Problem to work on:
The response must consist of the lines below from the one with "The width and" through the one with "Disable Use hardware acceleration checkbox", exactly as they appear and with both ends kept.

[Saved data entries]
****************

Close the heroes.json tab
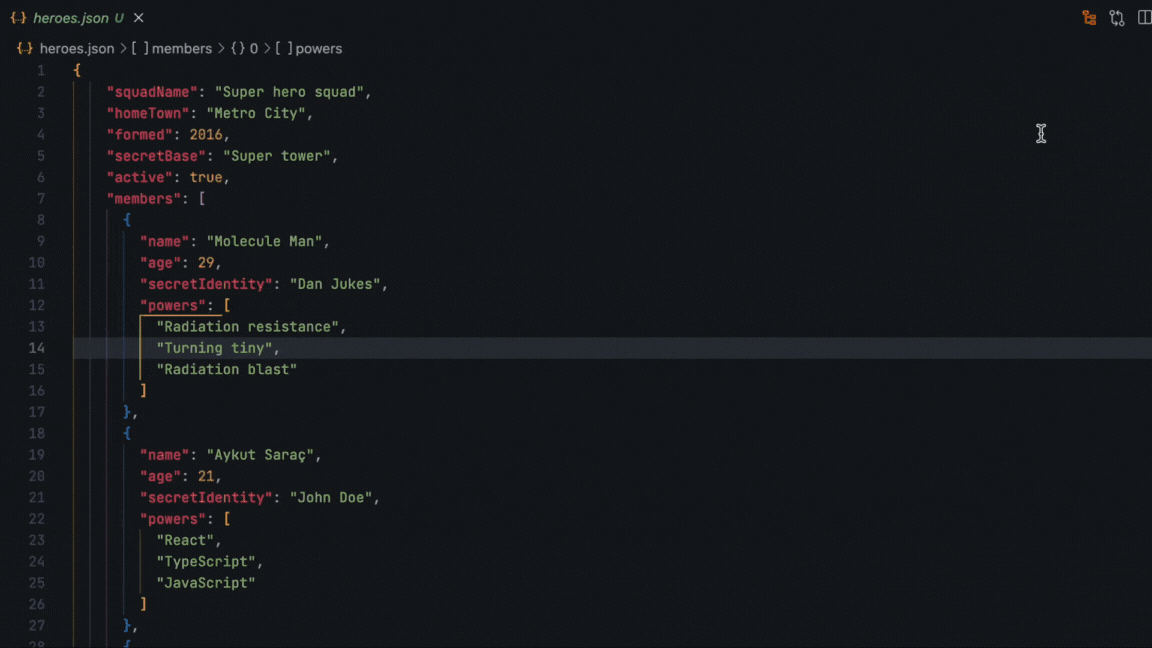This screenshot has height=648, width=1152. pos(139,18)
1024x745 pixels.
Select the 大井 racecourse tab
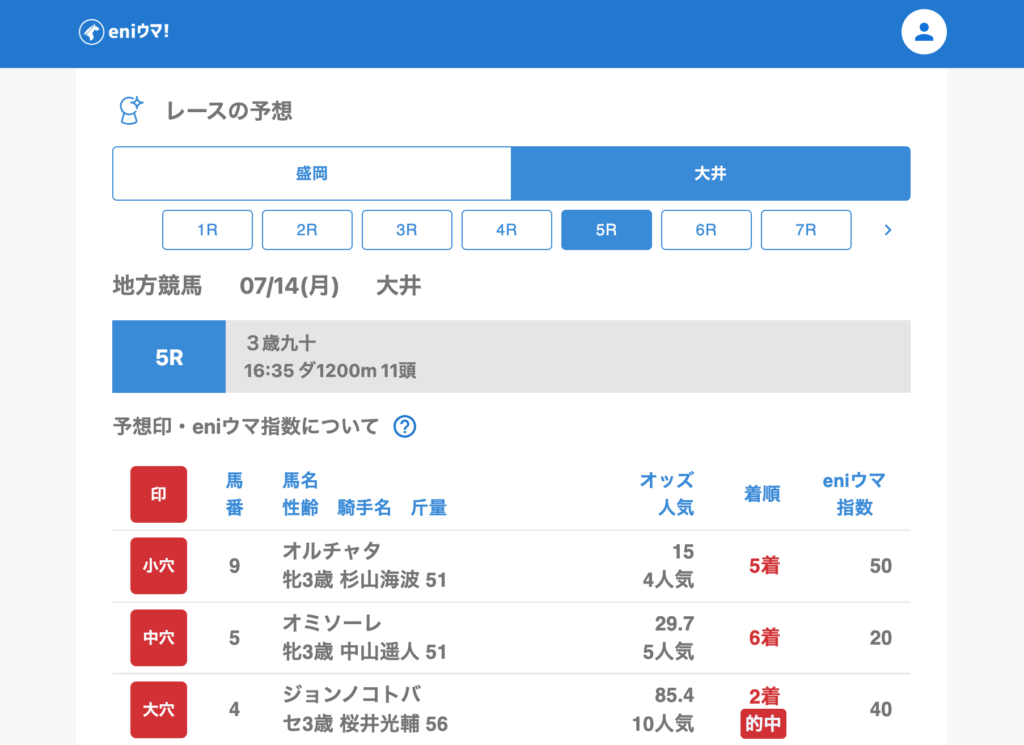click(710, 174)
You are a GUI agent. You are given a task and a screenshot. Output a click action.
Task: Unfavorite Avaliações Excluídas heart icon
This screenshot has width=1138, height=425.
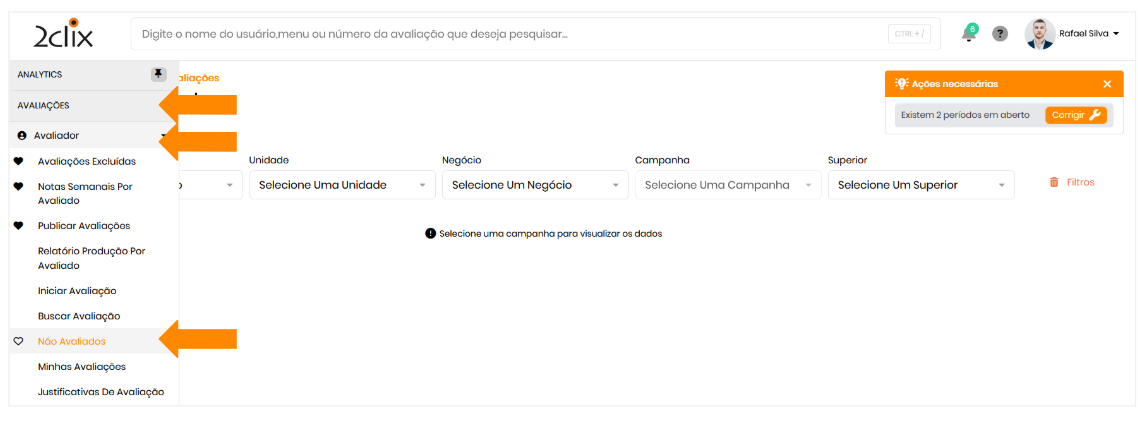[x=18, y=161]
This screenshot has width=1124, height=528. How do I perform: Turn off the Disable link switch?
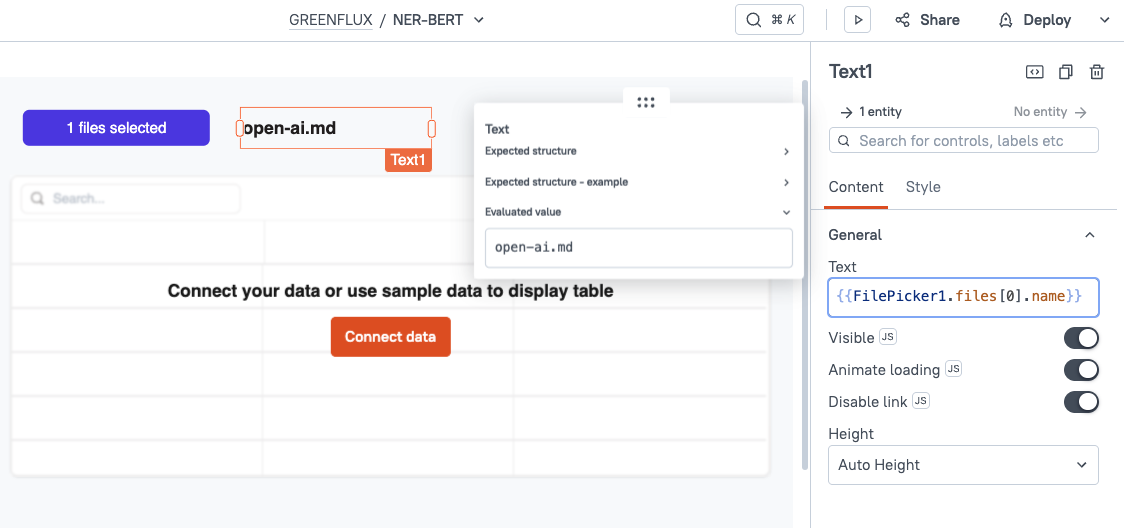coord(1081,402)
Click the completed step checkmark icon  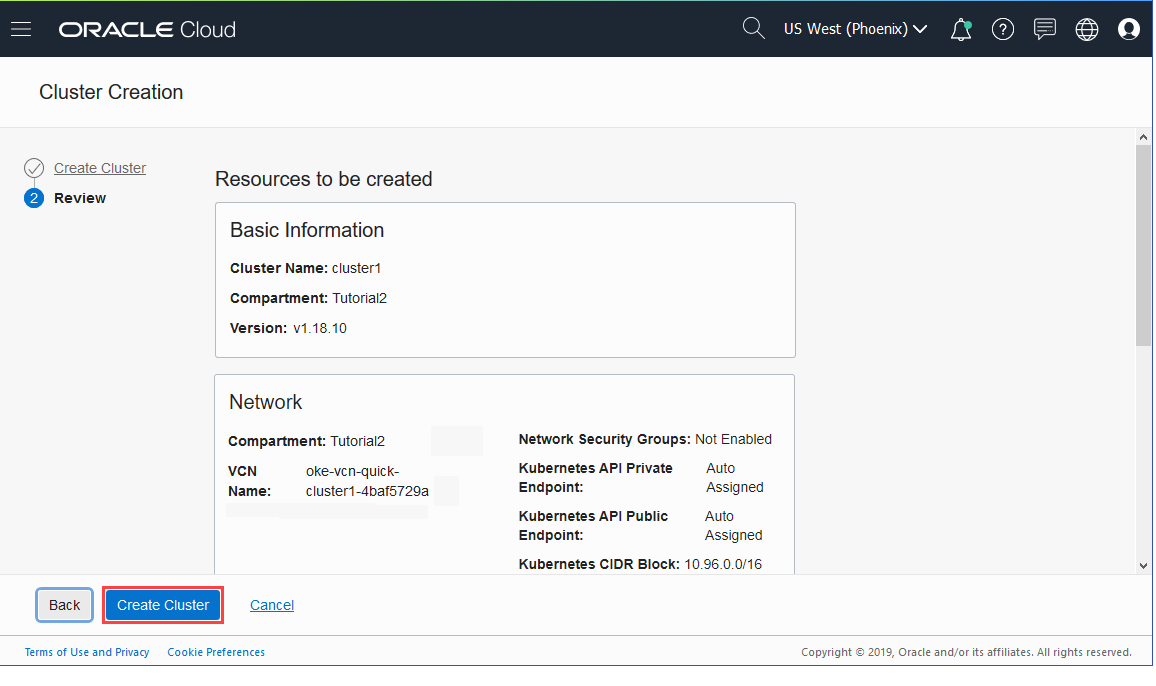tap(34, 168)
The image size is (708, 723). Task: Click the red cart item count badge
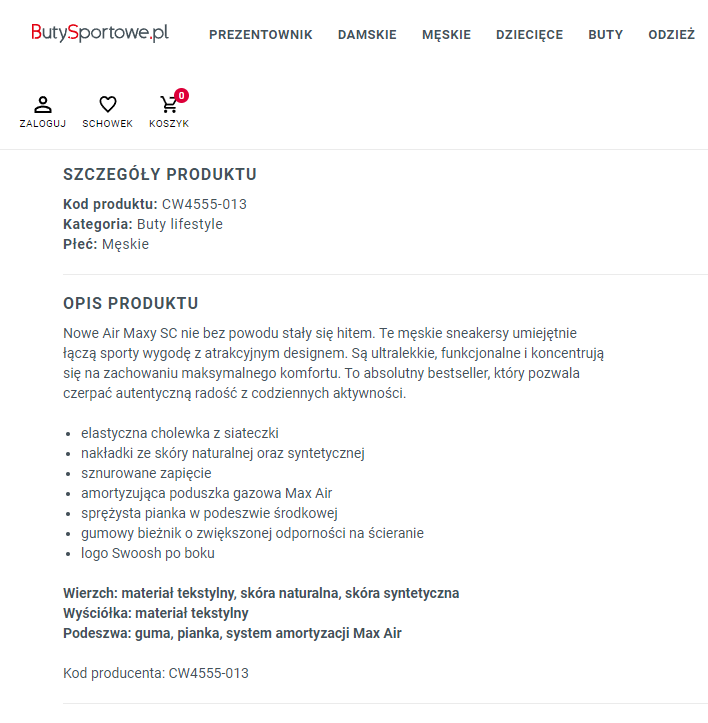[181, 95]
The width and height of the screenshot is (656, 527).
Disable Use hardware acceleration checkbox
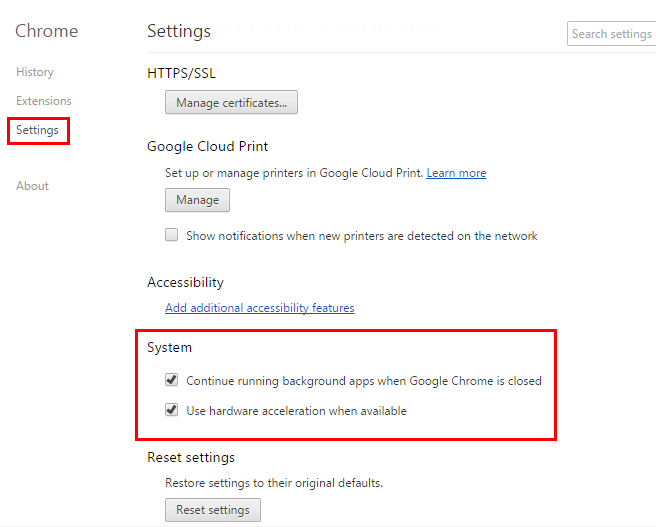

****************

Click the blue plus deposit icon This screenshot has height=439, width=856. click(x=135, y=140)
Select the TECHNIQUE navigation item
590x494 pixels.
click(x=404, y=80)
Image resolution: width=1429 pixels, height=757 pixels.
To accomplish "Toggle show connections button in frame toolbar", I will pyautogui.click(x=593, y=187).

****************

Exercise result:
The width and height of the screenshot is (656, 527).
Disable Use hardware acceleration checkbox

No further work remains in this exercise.